Mais pour Aurélien Drach, le rapport d'experts se fonde sur des "failles hypothétiques qu'ils ont cherché sans parvenir à les trouver", conduisant à des conclusions techniques trop incertaines, selon lui, pour justifier une expulsion.
- Renforcement de la falaise? -
En cette journée ensoleillée de septembre, la place du Marché et la place Manichella qui enserrent sa maison, sont pleines de touristes ensorcelés par la vue sur la Méditerranée. Et c'est aussi ce que ne comprend pas Aurélien Drach.

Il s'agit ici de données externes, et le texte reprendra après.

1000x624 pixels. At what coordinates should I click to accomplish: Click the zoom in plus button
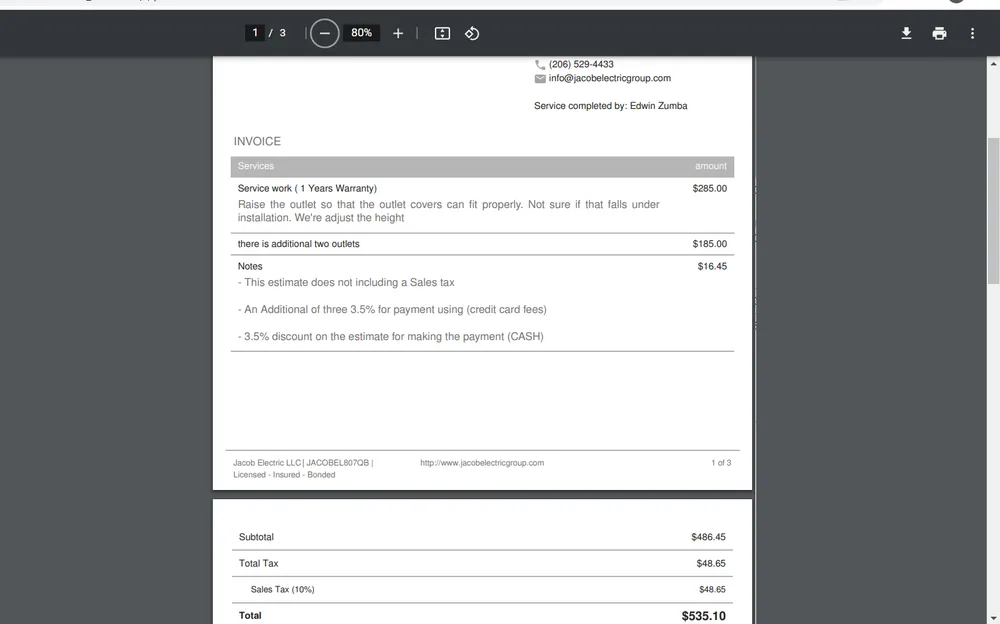point(398,33)
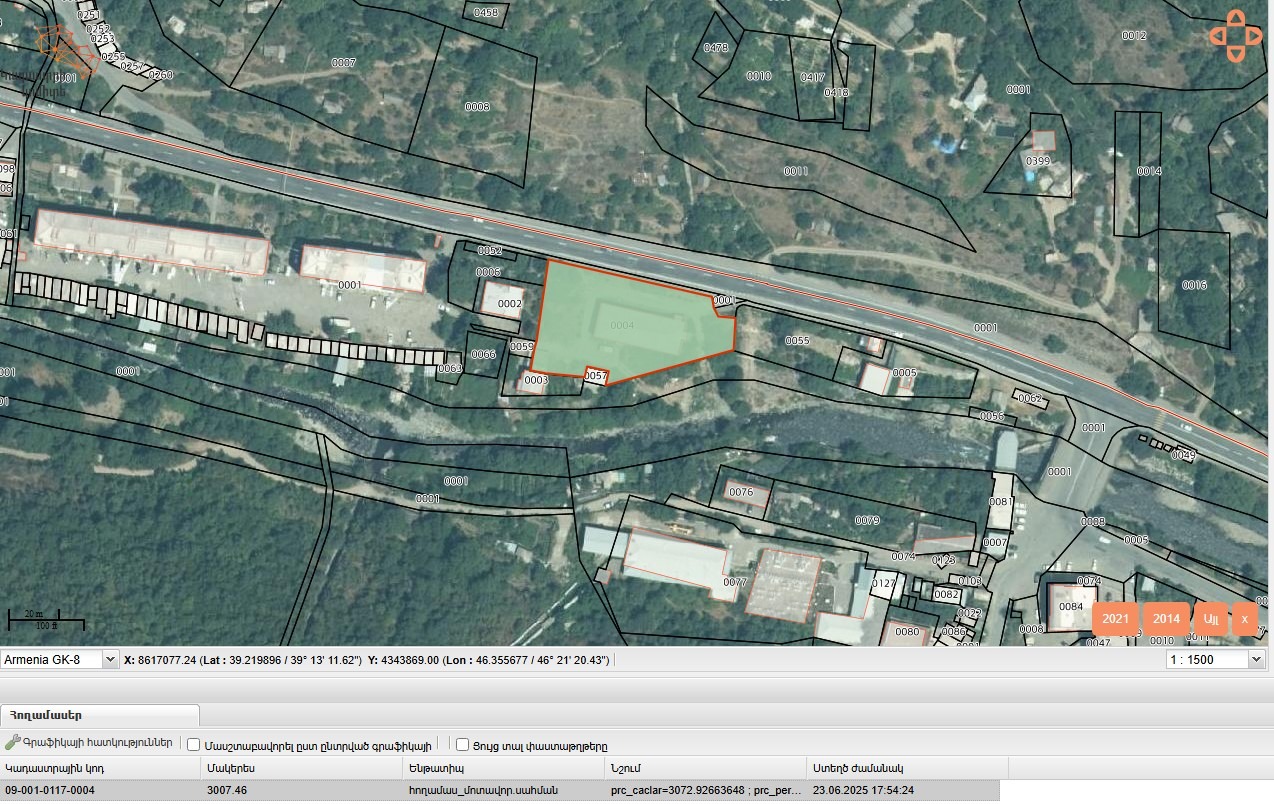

"Soit il y a danger et on ferme toute la zone mais si ma maison tombe, il y a fort à parier qu'elle emmènera une partie des places et des deux millions de touristes qui y viennent chaque année", pointe-t-il.
Classée en "risque fort caractérisé" pour l'aléa "effondrement en grande masse" d'ici 100 ans, la moitié de la place du Marché est recouverte depuis cet été d'un parterre de plantes pour maintenir les piétons à cinq mètres du bord de falaise.
Quant à la place Manichella, des portails viennent d'être installés pour en fermer l'accès les jours de fortes pluies, en alerte orange ou rouge.
Mais aucun des touristes français ou étrangers interrogés par l'AFP aux terrasses bondées des trois cafés de la place du Marché n'est au courant d'un éventuel risque d'effondrement.
"C'est dû au réchauffement climatique? L'Etat ne peut rien faire? Un renforcement avec du béton n'est pas possible? interroge Ludovic Vergé, en vacances pour la première fois à Bonifacio.
"S'ils mettaient une cagnotte pour financer les travaux, les gens seraient donateurs, c'est sûr, moi le premier pour préserver ce site", assure ce moniteur d'aquagym de 31 ans.
Des travaux de renforcement de la falaise que souhaite également Marie-Pierre Portafax, la copropriétaire de la seconde maison -datant de 1700- concernée par l'arrêté d'expulsion.
"Qu'on me prouve qu'on ne peut pas consolider la falaise comme ça a été fait à Nice et à Villerville (Normandie)", demande-t-elle.
Le rapport d'experts évoque la possibilité de renforcer la falaise avec "200 boulons d'ancrage" mais ne la "conseille pas à ce stade" du fait d'un "risque de déstabilisation" à leur installation.
Au-delà de ces deux maisons, une expertise portant sur l'ensemble de la ville haute, présentée cette semaine aux habitants, a confirmé qu'il n'y avait "pas de péril imminent géologique" d'effondrement de la falaise.
Toutefois, des inquiétudes sur les fondations des 33 maisons de bord de falaise ont conduit l'Etat à financer une étude sur la vulnérabilité du bâti. Le maire de Bonifacio, Jean-Charles Orsucci craint ce qui pourrait être découvert lors de ce "check-up complet" dans une cité médiévale.
Ces analyses seront effectuées sur la base du volontariat, a précisé le sous-préfet mais si des fragilités sont révélées, les propriétaires devront, à leurs frais et obligatoirement, y remédier. A condition que cela soit encore possible et donc au risque de nouvelles expulsions.
"Que sont les siècles pour la mer", peut-on lire au-dessus de la porte-fenêtre de Mme Portafax, menant à un balcon suspendu au-dessus des eaux turquoise. Une question de Max Gallo qui se pose pour la falaise.